Tuck into Tapri across from Central Park to get a sense of Jaipur’s sophisticated, urban attractiveness. Choose from a five-page menu of teas, nibbles, and even coffee. The park and city may be seen from the rooftop patio.
Where to shop
Jaipur is one of the top shopping destinations in Northern India, with everything from exquisite fabrics to regal jewellery and enough homeware to fill a castle.
Inside the Old City, there is a concentration of bazaars. Silver and gold jewellery and jewels may be found in Johari Bazaar, while juttis can be found in Nehru Bazaar (embroidered leather shoes). The streets of the Tripolia Bazaar are lined with more practical brassware, culinary items, and rugs. At the same time, traditional lac bangles (formed from insect resin) may be bought just around the corner in the little Maniharon ka Rasta lane.

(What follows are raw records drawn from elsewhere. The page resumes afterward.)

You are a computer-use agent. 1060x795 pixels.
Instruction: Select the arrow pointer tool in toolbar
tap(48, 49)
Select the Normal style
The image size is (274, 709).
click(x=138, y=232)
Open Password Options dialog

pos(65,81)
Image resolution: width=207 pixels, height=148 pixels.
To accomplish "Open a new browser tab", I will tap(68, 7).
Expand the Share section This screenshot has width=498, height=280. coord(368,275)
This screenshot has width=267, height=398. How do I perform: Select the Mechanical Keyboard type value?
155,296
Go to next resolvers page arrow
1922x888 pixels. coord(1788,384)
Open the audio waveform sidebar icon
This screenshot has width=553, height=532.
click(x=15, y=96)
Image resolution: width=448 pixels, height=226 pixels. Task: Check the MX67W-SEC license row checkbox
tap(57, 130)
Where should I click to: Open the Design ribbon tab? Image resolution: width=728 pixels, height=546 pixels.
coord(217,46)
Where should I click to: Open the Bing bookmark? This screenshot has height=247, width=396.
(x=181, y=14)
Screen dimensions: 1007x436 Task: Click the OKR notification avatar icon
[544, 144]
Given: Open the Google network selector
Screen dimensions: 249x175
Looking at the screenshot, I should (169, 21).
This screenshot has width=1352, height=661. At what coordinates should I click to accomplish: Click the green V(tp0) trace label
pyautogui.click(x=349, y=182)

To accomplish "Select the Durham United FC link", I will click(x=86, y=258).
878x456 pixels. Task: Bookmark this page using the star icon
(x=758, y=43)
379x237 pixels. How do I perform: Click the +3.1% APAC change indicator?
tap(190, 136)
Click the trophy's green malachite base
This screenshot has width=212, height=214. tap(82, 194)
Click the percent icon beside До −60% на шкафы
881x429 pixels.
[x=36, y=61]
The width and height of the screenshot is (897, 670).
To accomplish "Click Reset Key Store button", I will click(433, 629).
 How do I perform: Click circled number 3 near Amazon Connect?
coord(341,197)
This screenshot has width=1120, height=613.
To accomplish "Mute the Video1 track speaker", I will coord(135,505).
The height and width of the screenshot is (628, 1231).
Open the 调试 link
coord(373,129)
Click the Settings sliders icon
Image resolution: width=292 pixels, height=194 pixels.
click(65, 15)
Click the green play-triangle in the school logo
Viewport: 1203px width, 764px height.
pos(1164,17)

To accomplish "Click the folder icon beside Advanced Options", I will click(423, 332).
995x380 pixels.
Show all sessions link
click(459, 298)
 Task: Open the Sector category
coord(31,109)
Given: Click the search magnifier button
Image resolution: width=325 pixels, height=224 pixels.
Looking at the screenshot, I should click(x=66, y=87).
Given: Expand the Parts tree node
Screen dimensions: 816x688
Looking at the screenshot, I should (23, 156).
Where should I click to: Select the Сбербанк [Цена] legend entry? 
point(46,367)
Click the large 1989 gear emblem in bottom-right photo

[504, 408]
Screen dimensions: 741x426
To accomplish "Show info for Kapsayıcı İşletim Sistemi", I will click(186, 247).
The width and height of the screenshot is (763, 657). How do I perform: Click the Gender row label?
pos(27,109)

Take the Pink City Rickshaw shopping tour for a leisurely drive through the city, with stops at pottery, jewellery, apparel, and textile stores. More than 200 women run the trips and the bright pink vehicles from low-income families who have been properly trained in hospitality.
There are several boutiques in Jaipur that combine Rajasthani styles with more modern aesthetics, in addition to traditional businesses. Anantaya is a designer’s fantasy, with modern home decor, jewellery, brass and kitchen equipment, and valuable treasures. For its hand block painted apparel, Ratan is a favourite among local fashionistas and visitors.
Amrapali, a favourite of Bollywood stars and Jaipur’s aristocracy, is a great place to window shop or spend on dazzling, candy-coloured fine jewels. Diane Singh’s Concept French Jewellery collection contains the designer’s contemporary, gold plated pieces, which are great for everyday use and are a little less spectacular and much cheaper.